--- TASK GOAL ---
Extend the article below on the DriftX conference and autonomous vehicles in the UAE, picking up after its final sentence.

═════ DOCUMENT EXCERPT

UAE Previews Autonomous Future at DriftX

A new conference highlights air, land and sea AVs in preparation for widespread adoption – hopefully – across the Gulf.

The Abu Dhabi Autonomous Racing League (A2RL) hosted its inaugural event on the Yas Marina Circuit in the days following DriftX 2024. (Sebastian Blanco)

Publicly available autonomous vehicles have been operating in Abu Dhabi since 2021, providing over 16,000 rides covering more than 300,000 km (186,400 miles). If the organizers and supporters of the inaugural DriftX conference have their way, these numbers will soon be dwarfed by autonomous vehicles of all types moving people and goods across the UAE and the wider MENA region.

A handful of automated cabs, operating under the TXAI brand, were available for use during DriftX 2024. (Sebastian Blanco)

So far, all of these autonomous trips have been provided by the eight free, app-hailable AVs that are currently roaming around Yas and Saadiyat Islands. Motorsport fans will recognize Yas Island as the location of the Yas Marina Circuit used by Formula 1 and other racing events. The weekend after DriftX, for example, the Abu Dhabi Autonomous Racing League held its inaugural event there. It’s all part of an intense governmental push to turn the Emirates into a global leader in AVs.

A2Z displayed its autonomous passenger shuttle at DriftX 2024, and remote controlled an automated vehicle operating in South Korea from its booth in Abu Dhabi. (Sebastian Blanco)

One of the strongest AV proponents in the UAE is the Smart and Autonomous Vehicle Industry (SAVI) cluster. SAVI was created in October 2023 by the Abu Dhabi Department of Economic Development (ADDED) and Abu Dhabi Investment Office (ADIO). Nayef Shahin, director of innovation and knowledge at ADIO, told SAE Media during DriftX that the various AV projects the cluster supports are meant not just to promote the technology, but the economy as well. Shahin said he expects SAVI will contribute around 44 billion dirhams ($12 billion USD) to the UAE’s GDP by 2045 and will also create up to 38,000 jobs. AV companies from around the world have heard the sound of money shaking loose in the region and have signaled their interest.

Bayanat has developed advanced digital twin maps of Abu Dhabi to support AVs. (Sebastian Blanco)

“Today, our focus is working with partners who would like to expand their footprint, who want to utilize Abu Dhabi as their second base or an extension of their HQs, to serve the rest of the world,” he said. “Today, Abu Dhabi is well positioned. The availability of talent pool, availability of investment, it’s all there.”

Bayanat leads the way

Bayanat started in the UAE 50 years ago and has evolved from traditional mapping and surveying to focus on high-tech, AI-powered geospatial analytics. Some of this technology is used in the eight AVs that have driven all those autonomous miles mentioned above. The small fleet includes boxy shuttles and modified sedans, including a GAC Aion LX, that operate under the TXAI name (a blend of taxi and AI). Bayanat partners with WeRide on the SAE Level 4 vehicles for full-stack software and hardware solutions.

══════════
═════ LISTING

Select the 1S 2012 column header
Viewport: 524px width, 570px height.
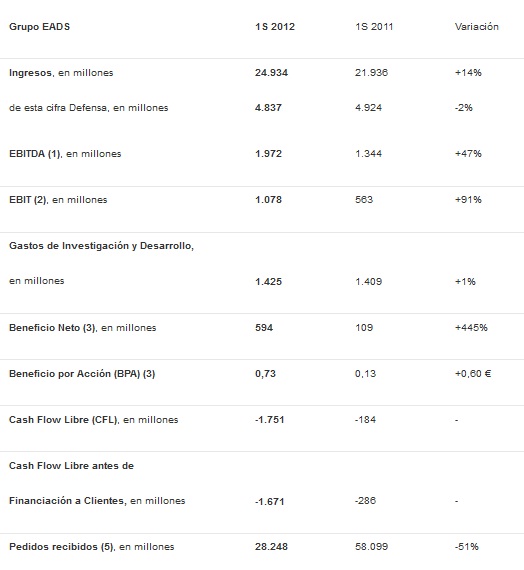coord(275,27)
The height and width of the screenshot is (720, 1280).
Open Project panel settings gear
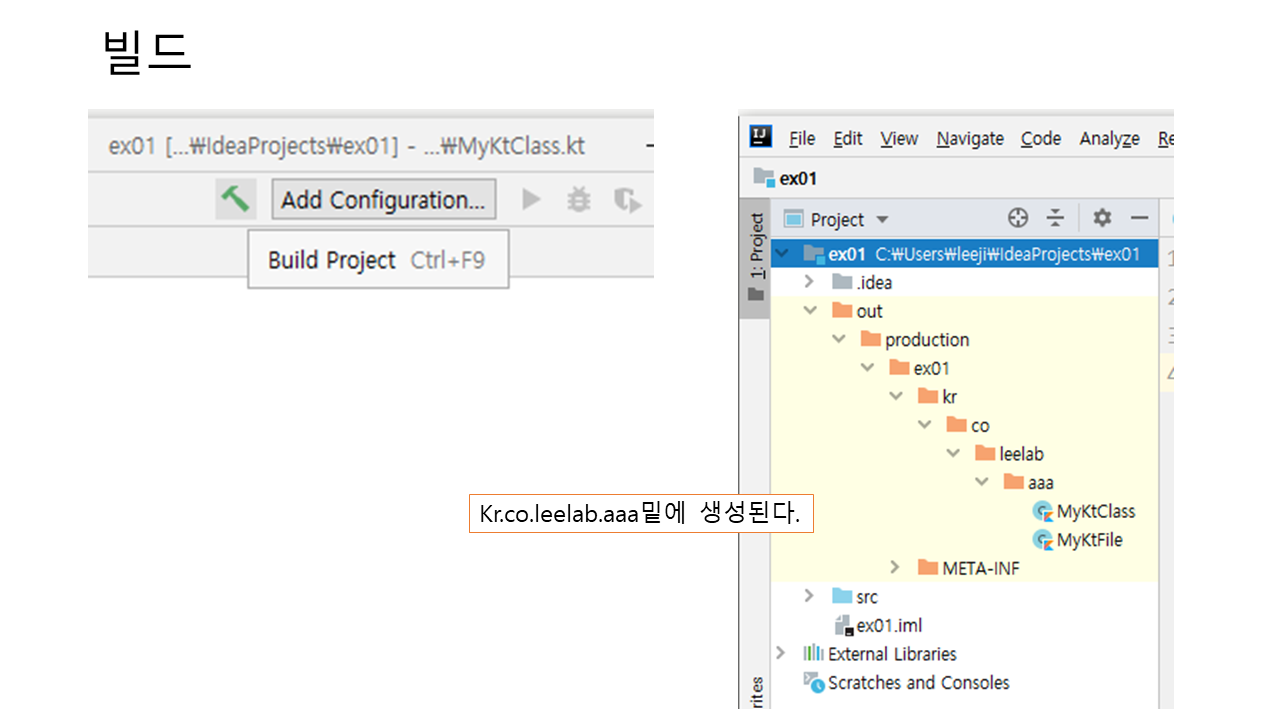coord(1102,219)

══════════
═════ LISTING

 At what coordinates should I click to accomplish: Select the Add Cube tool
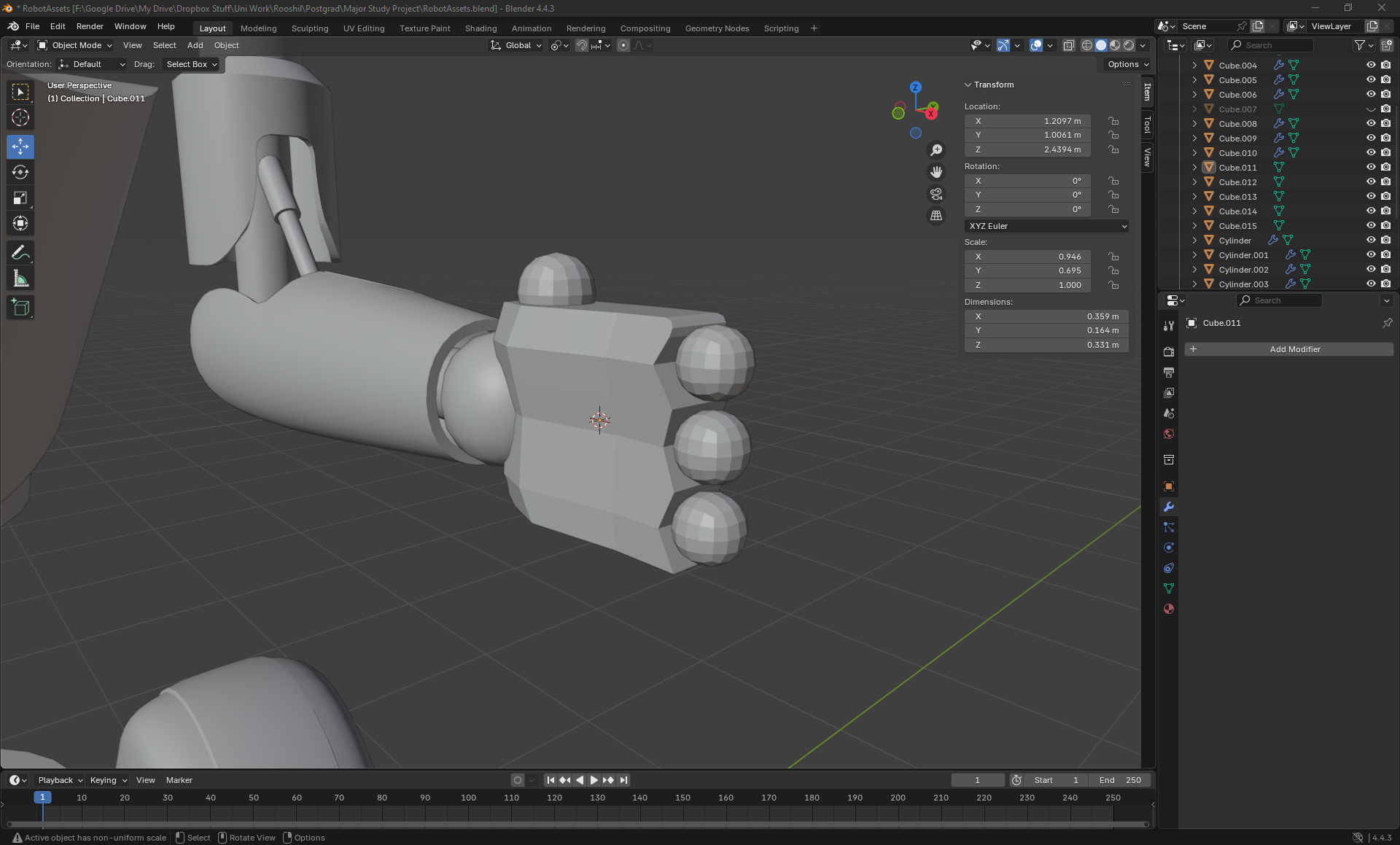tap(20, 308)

══════════

--- ANSWER TO THE PROBLEM ---
Riding in a TXAI on Yas Island, the software proved itself more than capable, threading the vehicle through crowds of people and around temporary traffic cones and the backed-up non-autonomous vehicles all trying to get to DriftX. TXAI’s starts, stops and lane mergers were smoother and more “human” than other AVs I’ve ridden in, showing promise that when the AV revolution actually comes to the UAE, it’s likely to be a comfortable one.

A large DriftX sign welcomed visitors to the first DriftX event on Yas Island in Abu Dhabi. (Sebastian Blanco)

Bayanat’s four autonomous shuttles can carry 10 people (8 with a safety driver) each and have a range of 140 km (87 miles). DC fast charging allows the EVs to fully charge in 90 minutes. The self-driving tech uses software written by Bayanat and its partners and can be remote controlled from the Integrated Transport Centre (ITC) on Yas Island, which also monitors local traffic. A Bayanat representative told SAE Media that further expansion will depend on interest from the ITC, who will decide if it is safe to put more of these AVs on the road. These shuttles were manufactured in China, with mapping and app development done by Bayanat.

Remote control: Abu Dhabi, Korea connected by AVs

Nayef Shahin, director of innovation and knowledge at ADIO, at DriftX 2024. (Sebastian Blanco)

Bayanat has more than 16 different partners from 20 different countries. South Korea’s Autonomous A2Z displayed its AV shuttle at DriftX and said it has plans to mass-produce around 2,500 vehicles starting in 2025 for use in South Korea, Abu Dhabi, Singapore and some European countries. A2Z remotely controlled a vehicle that was moving 7,000 km (4,350 miles) away in K-City, South Korea, from its booth at DriftX. Hyunwoo (Martin) Kim, A2Z project manager, told SAE Media that this kind of teleoperation can help the company fulfill the mission the Korean government is specifically looking for.

“If you look at the provinces in Korea, there are many rural areas where the average age of drivers is around 56-58, which means there are not many people who want to be a bus driver,” Kim said. “They’re lacking the people. So the government actually asked us to operate it autonomously.”

A2Z believes it is important to have remote drivers to handle edge cases and is hoping that each remote operator will be able to control between 10 and 20 shuttles. Kim said A2Z, which counts many former Hyundai Motor Group engineers among its staff, benefits from Hyundai’s AV work that has already tapped Korean suppliers to work on autonomous vehicle components.

DriftX was not limited to road-based AVs. The event’s theme was “Air Land Sea,” and featured plenty of EVTOL and water-based AVs. Passenger-carrying flying AVs are not as advanced as wheeled AVs, as was made clear when one of the drones fell out of the sky and into the bay during a demonstration flight. No one was injured.

Throughout the conference, government representatives repeatedly pointed to the government’s strong and ongoing support for AVs across all three domains, even when things don’t always work out right the first time. SAVI’s Shahin was quick to point out that the crash should not be considered a failure.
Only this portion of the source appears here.